Los aviones que lideraban abrieron fuego. Una llama roja que sobresalía escupió hacia abajo. Un salvaje parloteo de ametralladoras aéreas resonó por encima del estruendo de los motores que helaba la sangre. Aparté mis ojos de la horrible vista. Eché un vistazo a la carretera. Estaba llena de hombres, mujeres y niños que gritaban directamente debajo de donde las balas de los aviones en picada cortaban a los humanos como una guadaña corta el trigo.

Mis pies estaban clavados al suelo. Miré con horror. Uno de los Stukas lanzó una bomba mortal. La bomba cayó al suelo a menos de seis metros del borde de la carretera. Llamas rojas, naranjas y amarillas estallaron en el aire. Una ondulante nube de humo llena de tierra, polvo y piedras se elevó como un hongo. Entonces, un poderoso rugido como los sonidos de mundos en colisión martilló directamente en mi cara. Lo siguiente que recuerdo es que estaba boca arriba. Jadeaba y respiraba con dificultad mientras muchos gritos provenían de refugiados heridos que morían en todas direcciones.

Vi a una anciana, inclinada por bultos, tratando débilmente de salir de la carretera y de debajo de la rugiente armada buceadora de la muerte. Dio unos pasos y luego tropezó con sus rodillas. Con una mano seca, se estiró en un pedido de ayuda, pero nadie vino.

Entré en acción. Me puse de pie de un salto.

Esa anciana, pobre anciana. Ella era solo una de los miles atrapados aquí muriendo.

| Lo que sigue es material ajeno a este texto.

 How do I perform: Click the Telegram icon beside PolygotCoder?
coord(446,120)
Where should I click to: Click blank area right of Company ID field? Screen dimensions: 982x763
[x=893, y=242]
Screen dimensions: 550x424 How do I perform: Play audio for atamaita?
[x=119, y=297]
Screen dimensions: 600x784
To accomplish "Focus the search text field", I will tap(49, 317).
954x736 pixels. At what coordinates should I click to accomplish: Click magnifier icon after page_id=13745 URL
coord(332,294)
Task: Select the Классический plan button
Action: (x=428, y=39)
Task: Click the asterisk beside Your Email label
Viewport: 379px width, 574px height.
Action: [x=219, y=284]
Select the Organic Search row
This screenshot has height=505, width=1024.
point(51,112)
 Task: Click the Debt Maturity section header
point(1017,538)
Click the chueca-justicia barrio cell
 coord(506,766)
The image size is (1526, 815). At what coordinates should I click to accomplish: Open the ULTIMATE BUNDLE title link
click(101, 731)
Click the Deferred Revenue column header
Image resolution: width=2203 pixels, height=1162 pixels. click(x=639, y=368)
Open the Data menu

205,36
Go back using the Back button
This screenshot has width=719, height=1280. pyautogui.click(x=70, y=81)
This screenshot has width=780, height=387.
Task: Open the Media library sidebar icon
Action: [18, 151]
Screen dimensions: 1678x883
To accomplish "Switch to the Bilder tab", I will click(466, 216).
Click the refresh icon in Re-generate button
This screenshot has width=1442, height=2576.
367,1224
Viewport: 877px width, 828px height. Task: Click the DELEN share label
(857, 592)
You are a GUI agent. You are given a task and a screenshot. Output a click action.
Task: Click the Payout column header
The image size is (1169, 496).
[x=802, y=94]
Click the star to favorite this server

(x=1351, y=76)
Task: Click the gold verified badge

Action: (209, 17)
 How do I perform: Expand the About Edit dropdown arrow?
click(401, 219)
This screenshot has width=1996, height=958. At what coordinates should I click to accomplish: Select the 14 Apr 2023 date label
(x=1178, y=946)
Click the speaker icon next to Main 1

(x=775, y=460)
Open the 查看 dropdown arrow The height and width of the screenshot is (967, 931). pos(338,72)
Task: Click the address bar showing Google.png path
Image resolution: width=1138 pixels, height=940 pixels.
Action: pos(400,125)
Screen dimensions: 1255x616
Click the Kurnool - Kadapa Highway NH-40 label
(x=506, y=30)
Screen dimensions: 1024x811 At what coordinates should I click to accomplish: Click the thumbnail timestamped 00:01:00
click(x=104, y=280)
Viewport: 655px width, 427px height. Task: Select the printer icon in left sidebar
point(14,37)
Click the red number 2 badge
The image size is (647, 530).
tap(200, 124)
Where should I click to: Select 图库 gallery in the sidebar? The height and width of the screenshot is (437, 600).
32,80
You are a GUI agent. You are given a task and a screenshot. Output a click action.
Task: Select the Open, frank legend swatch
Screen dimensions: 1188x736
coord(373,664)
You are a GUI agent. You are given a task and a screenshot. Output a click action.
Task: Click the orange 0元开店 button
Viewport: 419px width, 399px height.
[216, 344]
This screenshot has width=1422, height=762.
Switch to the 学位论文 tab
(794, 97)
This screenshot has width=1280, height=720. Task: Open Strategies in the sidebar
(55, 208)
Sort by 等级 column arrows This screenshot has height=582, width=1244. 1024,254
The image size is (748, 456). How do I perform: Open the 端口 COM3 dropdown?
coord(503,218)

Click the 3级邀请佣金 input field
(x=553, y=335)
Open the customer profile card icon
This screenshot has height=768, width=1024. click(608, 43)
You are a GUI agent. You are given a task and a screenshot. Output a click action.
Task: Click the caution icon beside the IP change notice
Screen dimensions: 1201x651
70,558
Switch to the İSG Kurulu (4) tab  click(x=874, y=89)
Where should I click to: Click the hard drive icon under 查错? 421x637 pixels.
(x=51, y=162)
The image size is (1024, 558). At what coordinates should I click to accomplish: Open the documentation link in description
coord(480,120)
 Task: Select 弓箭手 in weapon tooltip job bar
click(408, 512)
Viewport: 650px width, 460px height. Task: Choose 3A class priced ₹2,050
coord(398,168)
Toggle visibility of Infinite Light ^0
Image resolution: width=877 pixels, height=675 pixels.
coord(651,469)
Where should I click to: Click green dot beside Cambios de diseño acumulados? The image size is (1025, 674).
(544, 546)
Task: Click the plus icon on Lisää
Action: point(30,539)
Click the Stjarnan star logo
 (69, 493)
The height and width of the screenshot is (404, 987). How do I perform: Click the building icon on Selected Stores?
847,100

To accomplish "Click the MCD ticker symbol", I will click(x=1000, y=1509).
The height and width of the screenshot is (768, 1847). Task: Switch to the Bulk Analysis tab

Pero nunca olvidaré su triste situación y lo instintivos que eran sus movimientos. Salté hacia adelante y corrí a su lado. Con una mano, tomé sus dos paquetes y los puse debajo de mi brazo.

"Le ayudaré", dije en mi francés apenas aceptable. “Solo apóyese en mí. Le llevaré a un lugar seguro, no se preocupe".

Los ojos de la anciana me mostraron una profunda gratitud a través de su rostro arrugado y cansado. "Merci, Monsieur, merci", susurró en mi oído y se apoyó en mi brazo.